EXERCISE PROMPT | Return the data exactly, with all pictures removed.

RECORDS FOR THIS EXERCISE |
::::::::

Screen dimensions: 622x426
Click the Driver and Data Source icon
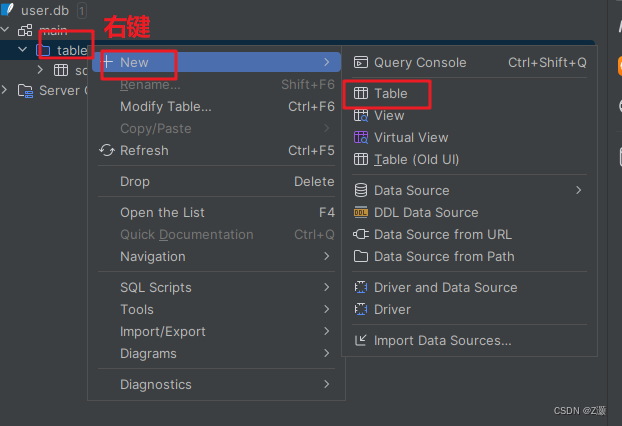point(361,287)
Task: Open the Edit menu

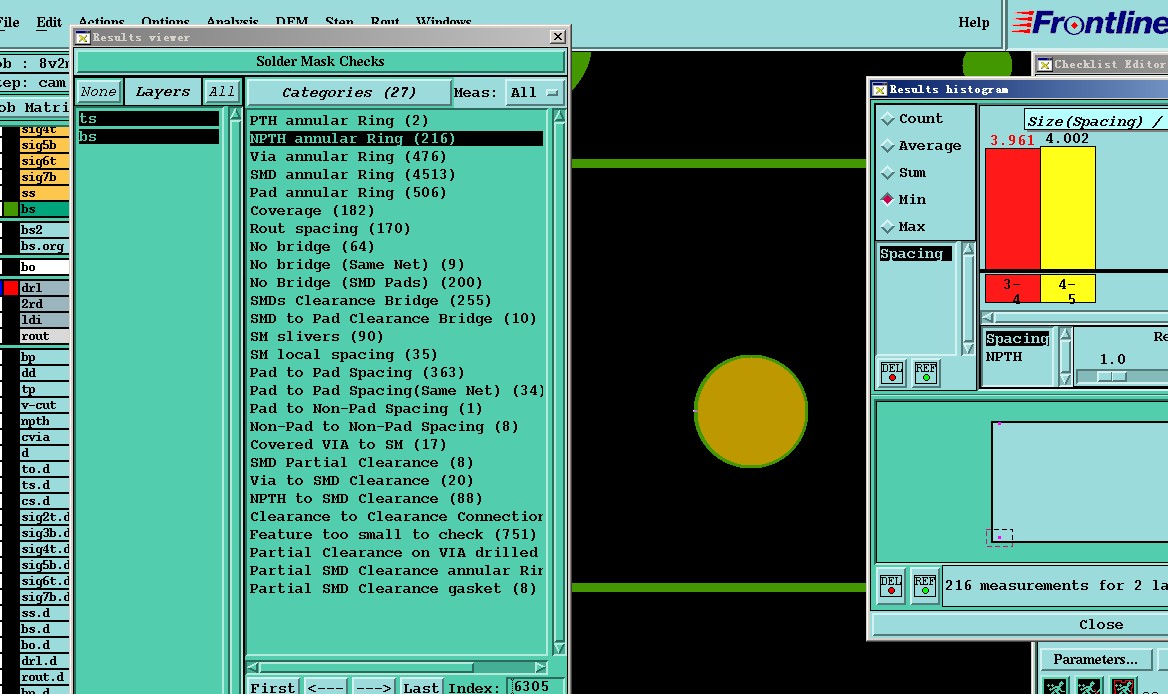Action: tap(49, 22)
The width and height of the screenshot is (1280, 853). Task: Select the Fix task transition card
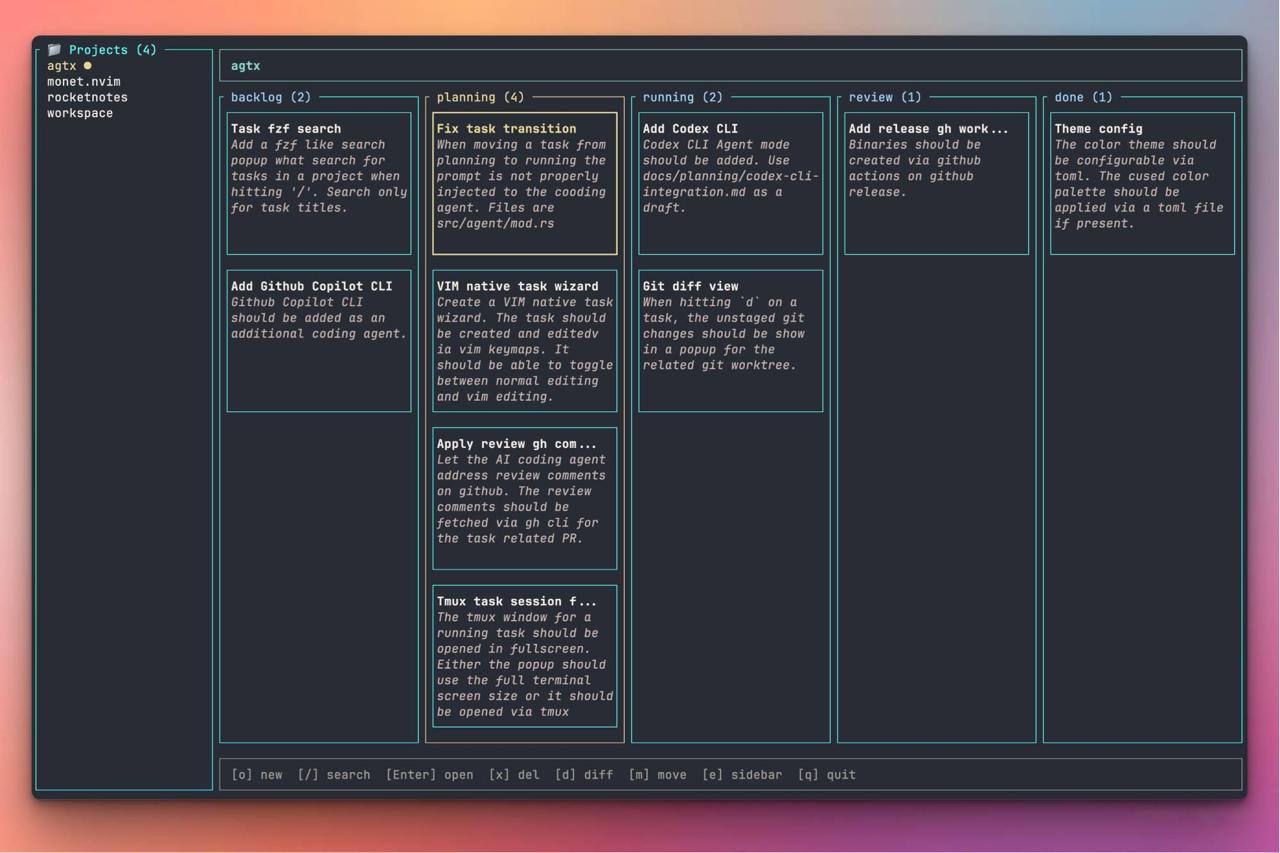(525, 183)
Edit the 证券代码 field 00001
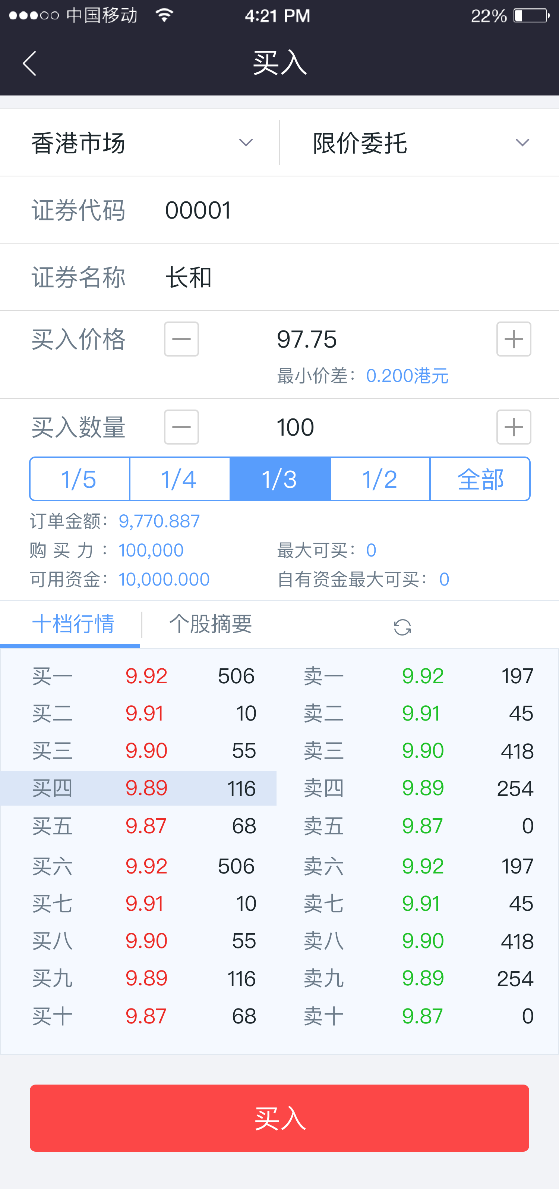 tap(279, 210)
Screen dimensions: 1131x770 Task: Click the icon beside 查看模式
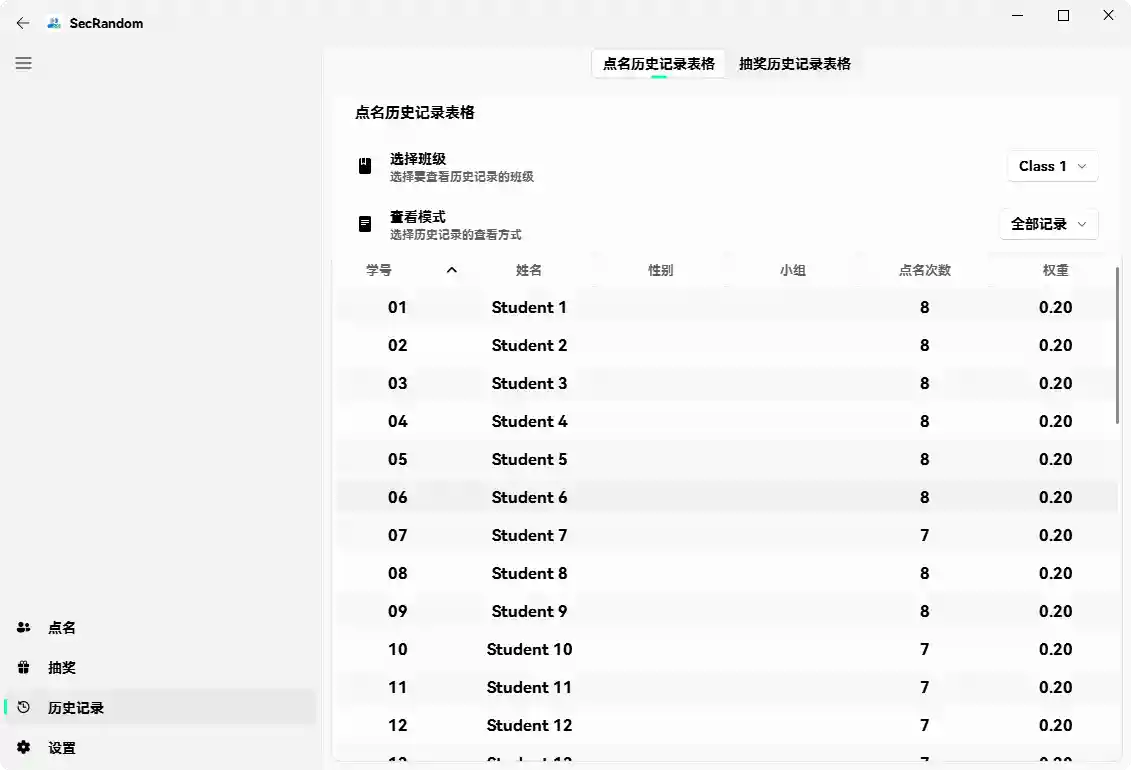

::::::::

SOLUTION TO THE PROBLEM |
Screen dimensions: 622x426
Click the Driver and Data Source icon
point(361,287)
Task: Open the Edit menu

Action: tap(49, 22)
The width and height of the screenshot is (1280, 853). Task: Select the Fix task transition card
(525, 183)
Edit the 证券代码 field 00001
 tap(279, 210)
Screen dimensions: 1131x770 Task: Click the icon beside 查看模式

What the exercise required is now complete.